#### [EXTRAIT PROPOSÉ]

-=-=-=-=-

PREDICATION DES RAMEAUX 2012







MARC Chapitre 11
L'entrée de Jésus à Jérusalem
1Alors qu'ils approchent de Jérusalem, vers Bethphagé et Béthanie, près du mont des Oliviers, il envoie deux de ses disciples 2en leur disant : Allez au village qui est devant vous ; sitôt que vous y serez entrés, vous trouverez un ânon attaché, sur lequel aucun homme ne s'est encore assis ; détachez-le et amenez-le. 3Si quelqu'un vous dit : « Pourquoi faites-vous cela ? », répondez : « Le Seigneur en a besoin ; il le renverra ici tout de suite. »
4Ils s'en allèrent et trouvèrent un ânon attaché dehors, près d'une porte, dans la rue ; ils le détachent. 5Quelques-uns de ceux qui étaient là se mirent à leur dire : Qu'est-ce que vous faites ? Pourquoi détachez-vous l'ânon ? 6Ils leur répondirent comme Jésus l'avait dit, et on les laissa aller.

-=-=-=-=-

#### [DONNÉES FOURNIES]
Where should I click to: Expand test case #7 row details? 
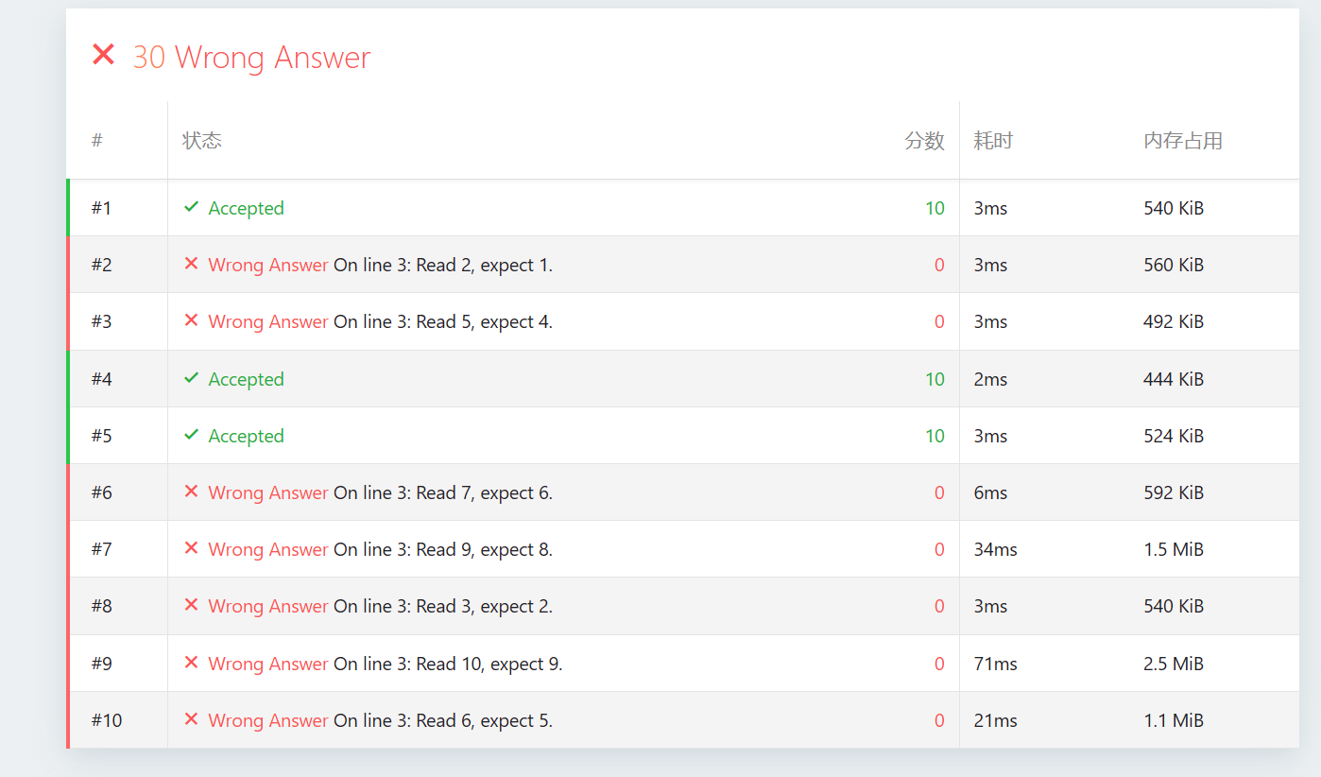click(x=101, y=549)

-=-=-=-=-

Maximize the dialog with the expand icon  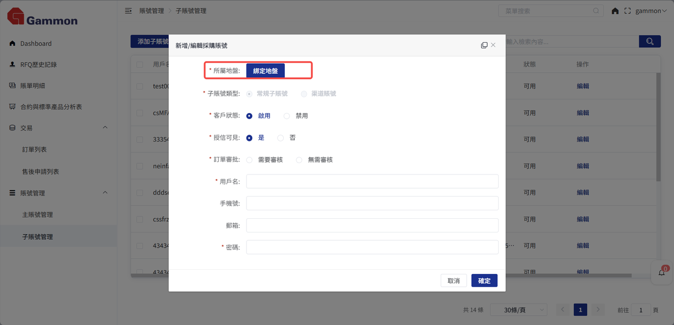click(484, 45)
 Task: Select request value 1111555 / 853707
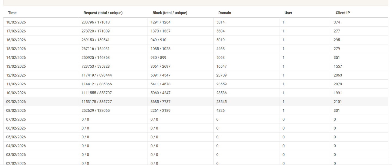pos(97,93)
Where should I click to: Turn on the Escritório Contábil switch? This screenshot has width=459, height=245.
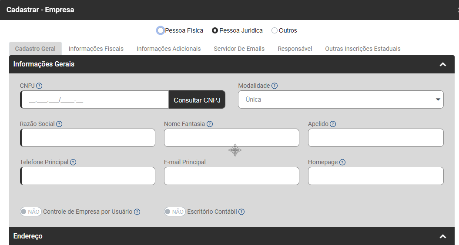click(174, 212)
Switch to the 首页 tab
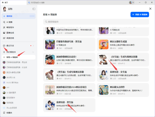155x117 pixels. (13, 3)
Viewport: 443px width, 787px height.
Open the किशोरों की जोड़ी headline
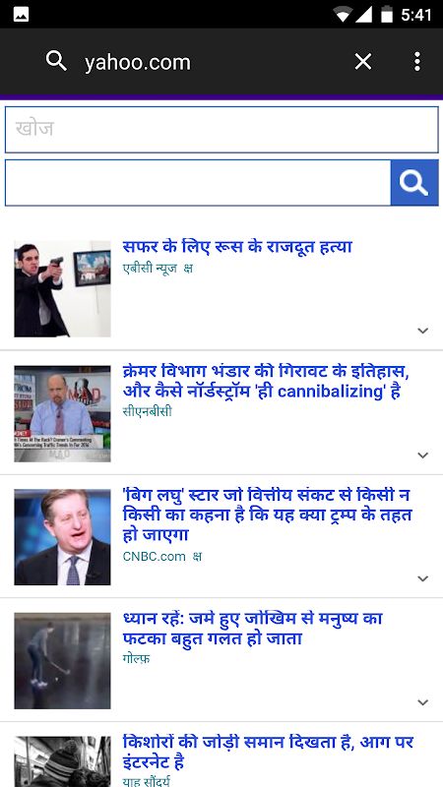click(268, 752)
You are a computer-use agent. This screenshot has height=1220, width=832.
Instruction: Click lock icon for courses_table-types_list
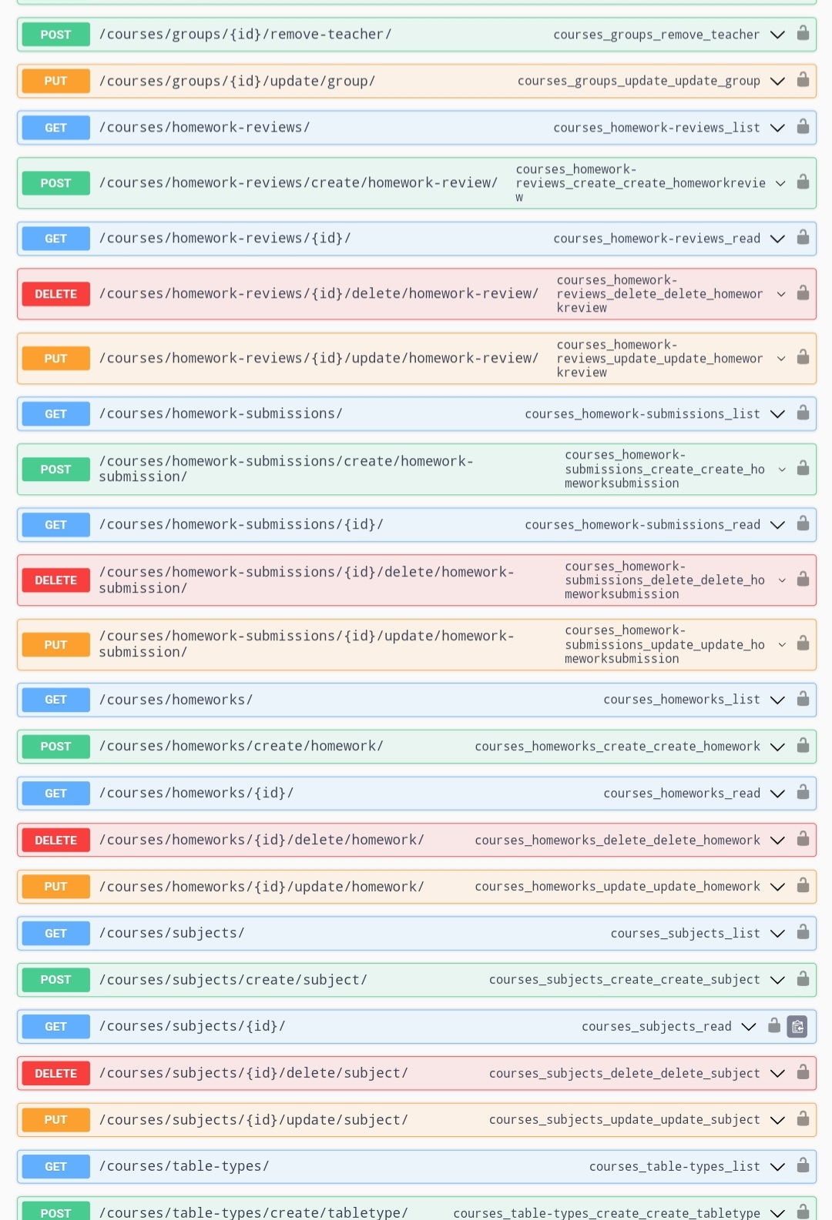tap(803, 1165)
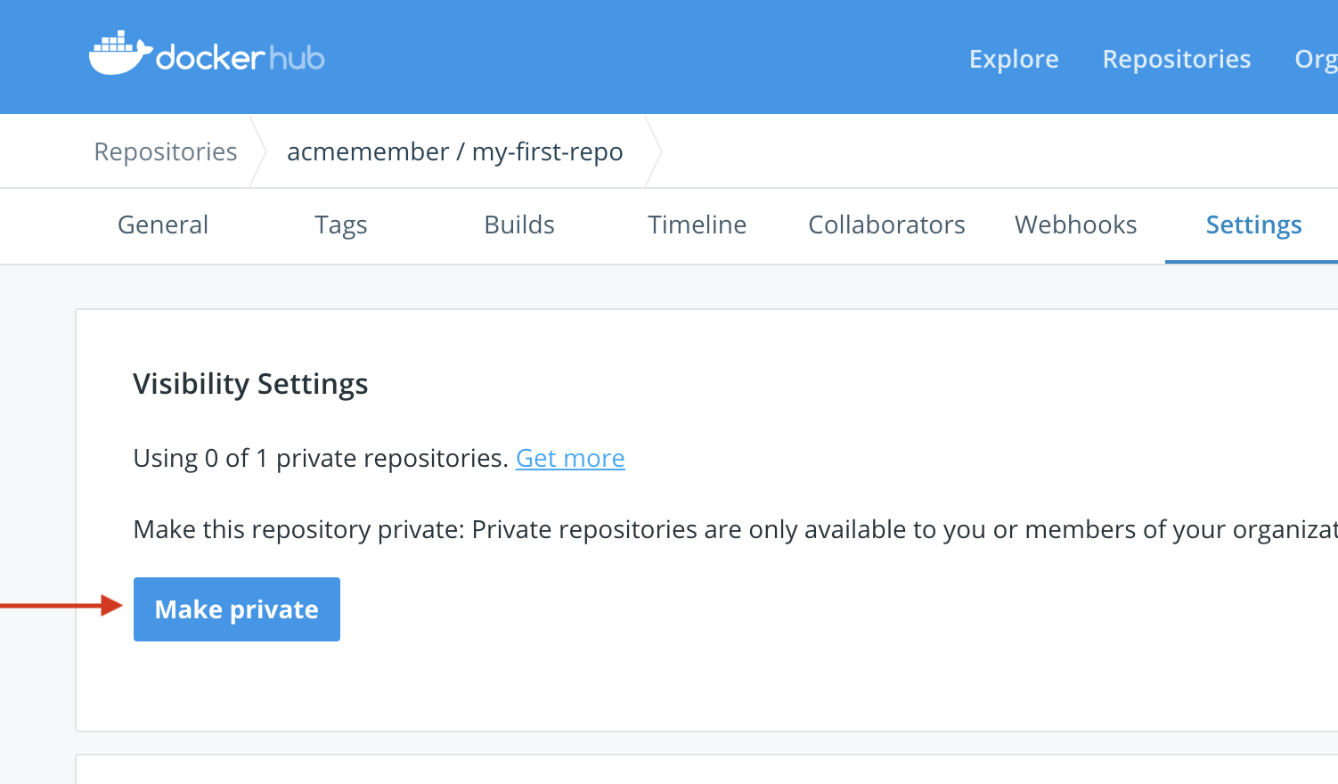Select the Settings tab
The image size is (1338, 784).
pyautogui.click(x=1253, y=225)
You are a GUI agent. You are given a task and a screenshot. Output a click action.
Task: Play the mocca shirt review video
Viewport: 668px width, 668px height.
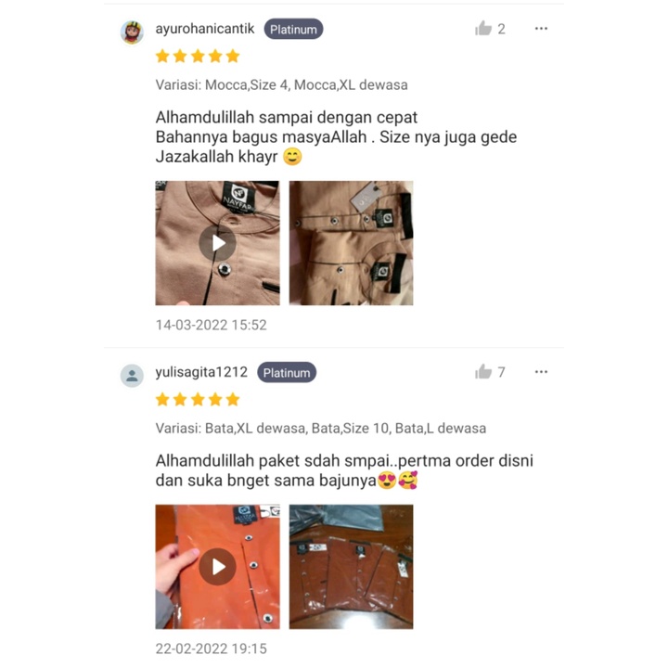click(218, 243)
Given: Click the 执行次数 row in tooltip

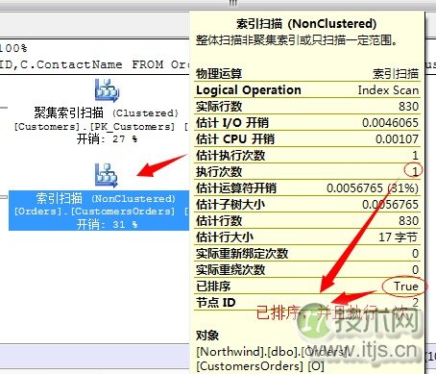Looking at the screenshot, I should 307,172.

-=-=-=-=-

#### [EXERCICE]
Reproduisez fidèlement le passage sur l'entrée de Jésus à Jérusalem en commençant par « MARC Chapitre 11 » et en poursuivant jusqu'à « les laissa aller. » inclus. Les données qui précèdent ont une autre origine que le passage sur l'entrée de Jésus à Jérusalem.

#### [CORRIGÉ DE L'EXERCICE]
MARC Chapitre 11
L'entrée de Jésus à Jérusalem
1Alors qu'ils approchent de Jérusalem, vers Bethphagé et Béthanie, près du mont des Oliviers, il envoie deux de ses disciples 2en leur disant : Allez au village qui est devant vous ; sitôt que vous y serez entrés, vous trouverez un ânon attaché, sur lequel aucun homme ne s'est encore assis ; détachez-le et amenez-le. 3Si quelqu'un vous dit : « Pourquoi faites-vous cela ? », répondez : « Le Seigneur en a besoin ; il le renverra ici tout de suite. »
4Ils s'en allèrent et trouvèrent un ânon attaché dehors, près d'une porte, dans la rue ; ils le détachent. 5Quelques-uns de ceux qui étaient là se mirent à leur dire : Qu'est-ce que vous faites ? Pourquoi détachez-vous l'ânon ? 6Ils leur répondirent comme Jésus l'avait dit, et on les laissa aller.